The principal stages in complement activation by the classical, lectin, and alternative pathways. In all three pathways, the reactions of complement activation usually take place on the surface of an invading microbe, such as a bacterium. C1–C9 (more...)
Many of these cleavages liberate a biologically active small peptide fragment and a membrane-binding larger fragment. The binding of the large fragment to a cell membrane, usually the surface of a pathogen, helps to carry out the next reaction in the sequence. In this way, complement activation is confined largely to the particular cell surface where it began. The larger fragment of C3, called C3b, binds covalently to the surface of the pathogen. Once in place, it not only acts as a protease to catalyze the subsequent steps in the complement cascade, but it also is recognized by specific receptors on phagocytic cells that enhance the ability of these cells to phagocytose the pathogen. The smaller fragment of C3 (called C3a), as well as fragments of C4 and C5 (see Figure 25-41), act independently as diffusible signals to promote an inflammatory response by recruiting phagocytes and lymphocytes to the site of infection.

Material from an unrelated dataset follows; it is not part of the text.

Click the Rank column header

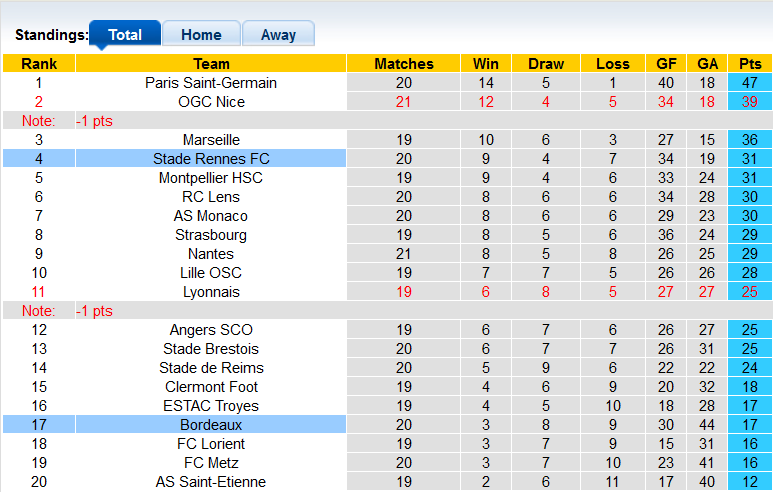pyautogui.click(x=39, y=64)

The classical pathway is activated by IgG or IgM antibody molecules (discussed in Chapter 24) bound to the surface of a microbe. Mannan-binding lectin, the protein that initiates the second pathway of complement activation, is a serum protein that forms clusters of six carbohydrate-binding heads around a central collagen-like stalk. This assembly binds specifically to mannose and fucose residues in bacterial cell walls that have the correct spacing and orientation to match up perfectly with the six carbohydrate-binding sites, providing a good example of a pattern recognition receptor. These initial binding events in the classical and lectin pathways cause the recruitment and activation of the early complement components. In the alternative pathway, C3 is spontaneously activated at low levels, and the resulting C3b covalently attaches to both host cells and pathogens. Host cells produce a series of proteins that prevent the complement reaction from proceeding on their cell surfaces. Because pathogens lack these proteins, they are singled out for destruction. Activation of the classical or lectin pathways also activates the alternative pathway through a positive feedback loop, amplifying their effects.

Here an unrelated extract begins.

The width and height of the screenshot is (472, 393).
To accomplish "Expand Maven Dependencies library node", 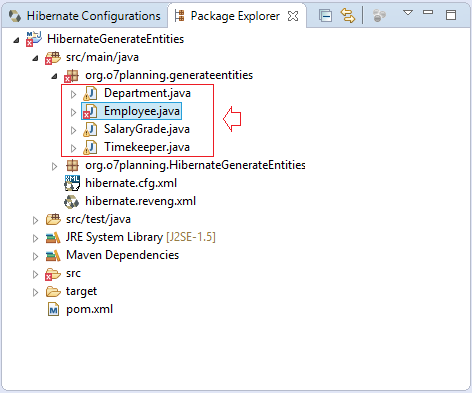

Membrane-immobilized C3b, produced by any of the three pathways, triggers a further cascade of reactions that leads to the assembly of the late components to form membrane attack complexes (Figure 25-42). These complexes assemble in the pathogen membrane near the site of C3 activation and have a characteristic appearance in negatively stained electron micrographs, where they are seen to form aqueous pores through the membrane (Figure 25-43). For this reason, and because they perturb the structure of the bilayer in their vicinity, they make the membrane leaky and can, in some cases, cause the microbial cell to lyse, much like the defensins mentioned earlier.
Assembly of the late complement components to form a membrane attack complex. When C3b is produced by any of the three activation pathways, it is immobilized on a membrane, where it causes the cleavage of the first of the late components, C5, to produce (more...)
Electron micrographs of negatively stained complement lesions in the plasma membrane of a red blood cell. The lesion in (A) is seen en face, while that in (B) is seen from the side as an apparent transmembrane channel. The negative stain fills the channels, (more...)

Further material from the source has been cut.